Proofreading, the Evil Corollary*
9.1.2019
“What a boring subject! I can’t believe anyone would write an essay on this topic – no less read it. C’mon, let’s find something better to do.”
Wait a minute; wait a minute. Just give me a chance. Read a bit further. Trust me.
Death and taxes: the two certainties in life. Well, it’s time to add a third: mistakes. Errors are part of the human condition. They are unavoidable. Even God is not immune. Just look around.
I worked for a lawyer who once told me: “Peter, you can’t help making mistakes. Just pray that they’re small.” He was half-right: prayer is not the answer. Checking your work – quality control! is: not once; not twice; but several times. Even then there will be mistakes, but by then they should be small.
An article by David Margolick, which appeared in the October 4, 1991 edition of The New York Times, provides a perfect study.
In the 1980s an insurance company and a finance company lent substantial sums of money to a shipping company. The loans were secured by mortgages on the borrower’s fleet – the insurance company having first priority. Later, when the financing was restructured and the new mortgage for the insurance company prepared, three digits were omitted from a crucial figure. Instead of stating that the mortgage secured a debt of $XXXXXXXX, the mortgage stated that it secured a debt of $XXXXX – not an insubstantial difference. According to the article, the error was repeated on numerous documents; but the error was never discovered until after the mortgage had been recorded and the shipping company had gone into bankruptcy. The error had not been detected by the insurance company’s in-house counsel, nor had it been detected by the insurance company’s out-house counsel. It was not detected by the lawyers for the shipping company, and it was not detected by the lawyers for the other lender, the finance company. The article reports that the insurance company “reckoned that the typo cost it at least $31 million.”
“Didn’t they proofread?!” you exclaim. Of course they proofread. Each draft was proofread. What happened is a lawyer’s nightmare.

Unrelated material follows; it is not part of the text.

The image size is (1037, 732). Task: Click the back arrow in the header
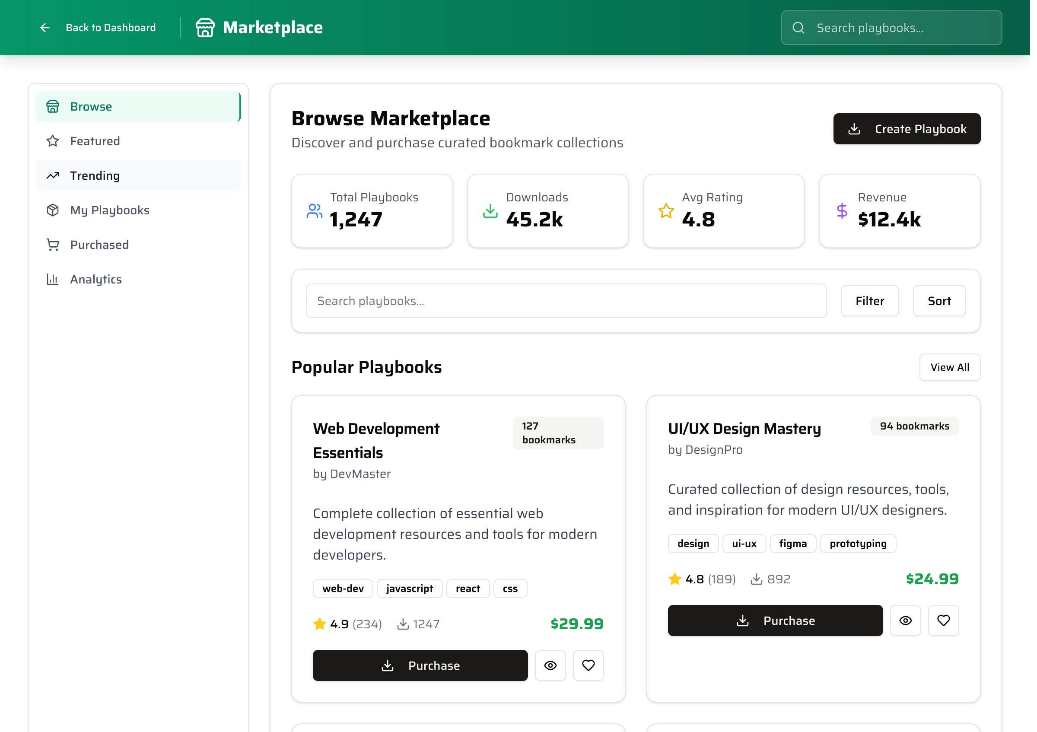(x=45, y=28)
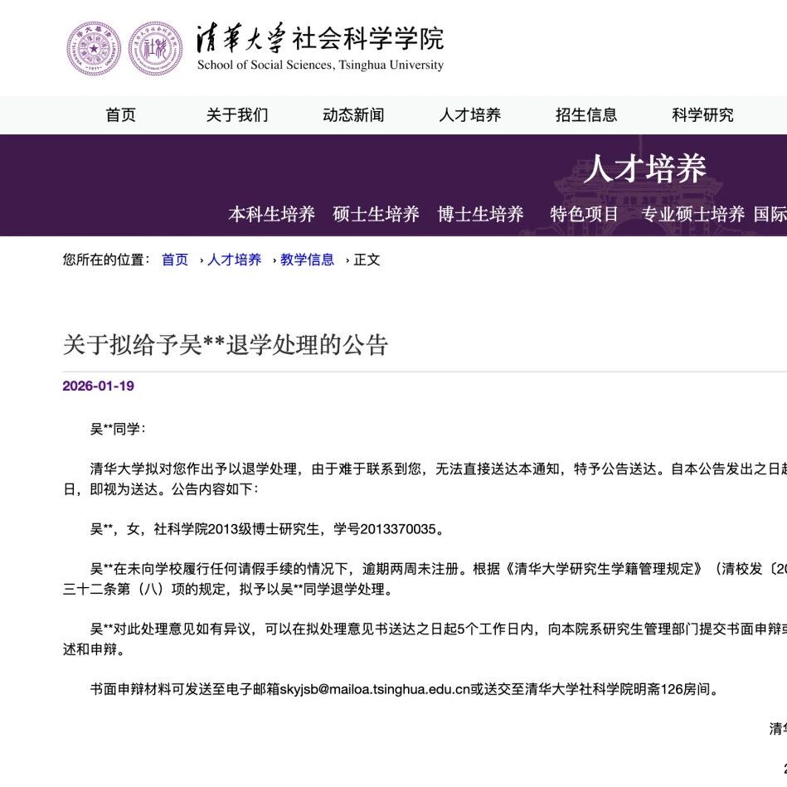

And what happened probably occurred because of the one or two most common mistakes in proofreading – the most boring of endeavors: (1) lack of concentration, (2) the eyes tend to see and the ears tend to hear what they expect rather than what is.

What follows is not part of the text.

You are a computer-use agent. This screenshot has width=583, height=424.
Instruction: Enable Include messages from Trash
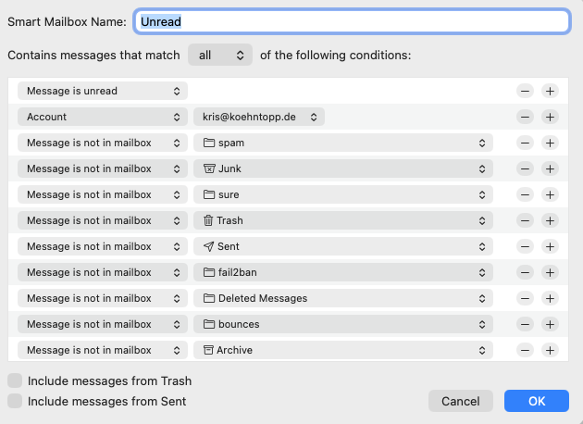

But the point of this essay is not to explore the techniques of proofreading. The point of this essay is the impression The New York Times article gives of who was to blame: the secretary who typed the mortgage. The article closes with a statement by one of the members of the firm at which she worked: “…the firm knew the name of the erring secretary. He described her as contrite. He also said her current whereabouts were unknown.”
To blame a secretary for this mistake is to blame the manufacturer of the knife used by Jack the Ripper. For the lawyer to hide behind a secretary’s typographical error is not only absurd but despicable. A secretary types thousands upon thousands of characters a day nay, an hour. Mistakes must inevitably occur. At the secretary’s stage of production, there is no difference between dropping the last three digits of a number and dropping a three-letter word (“the”) from a sentence. No one knows where or how serious the errors will be, but “as sure as God made little green apples,” the errors will be there. And the only person responsible for the quality of the document is the lawyer!, not the secretary.

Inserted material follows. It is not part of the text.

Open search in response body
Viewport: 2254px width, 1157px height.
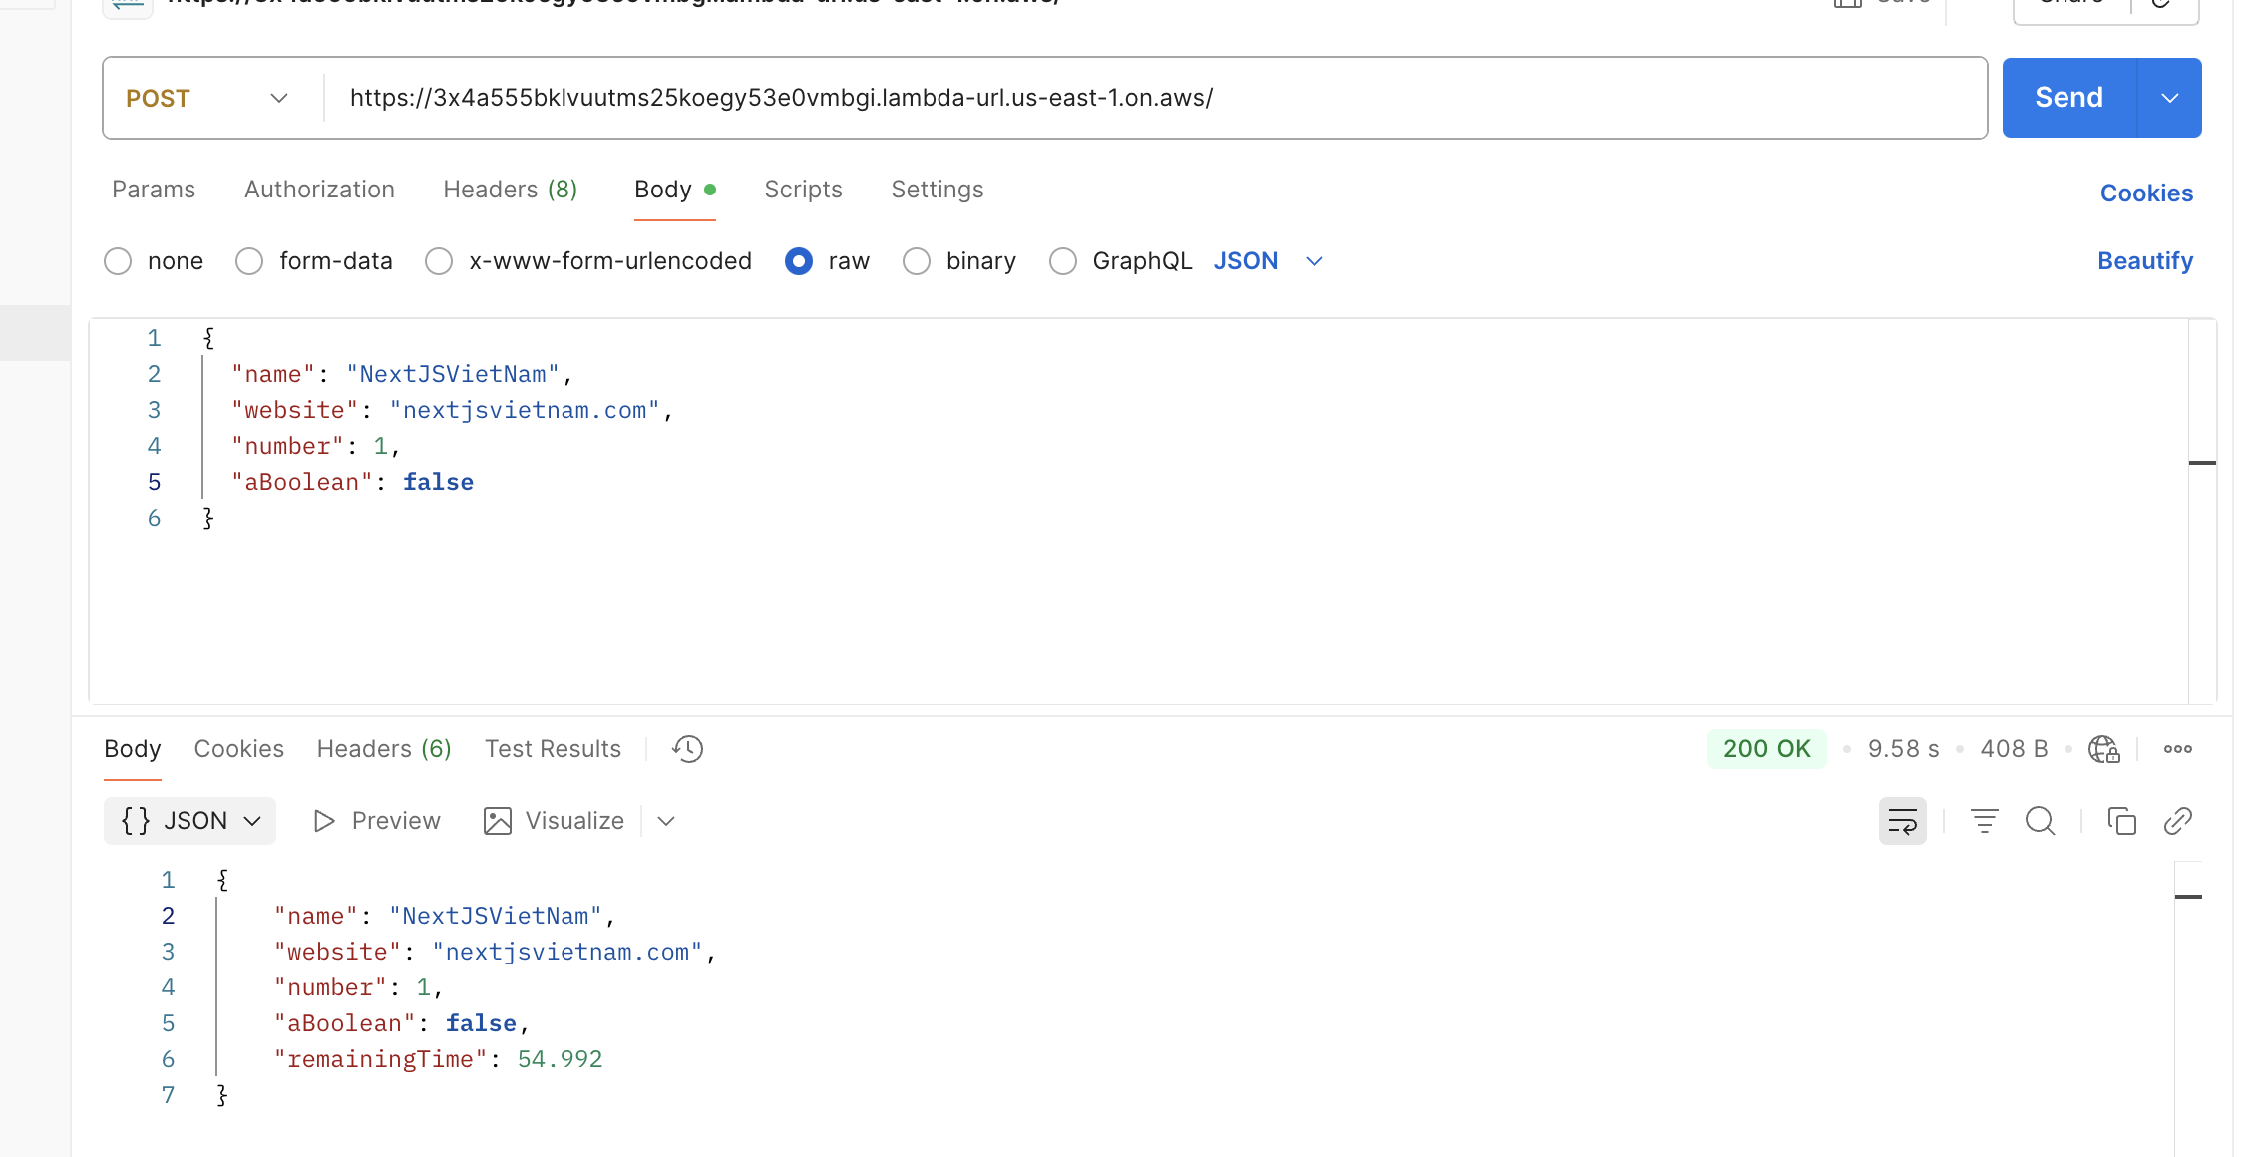[x=2040, y=821]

I tell the lawyers in our firm: the secretary’s responsibility for accuracy in the final document begins and ends with the address on the letter and the envelope. The attorney is responsible for everything else. If a secretary makes too many mistakes, get a new secretary; but when that final version leaves the office, there is no such thing as a “typo.” There are proofreading errors and “lawyeros,” but not typos. And it does not matter that paralegals or others do the proofreading. The lawyer is accountable. And the lawyer who does not adhere to this principle will ultimately bat $000.
*Section 1.3, Commercial Agreements – A Lawyer’s Guide to Drafting and Negotiating, by Peter Siviglia (Rochester: Lawyers Cooperative Publishing, 1993) pages 7-9.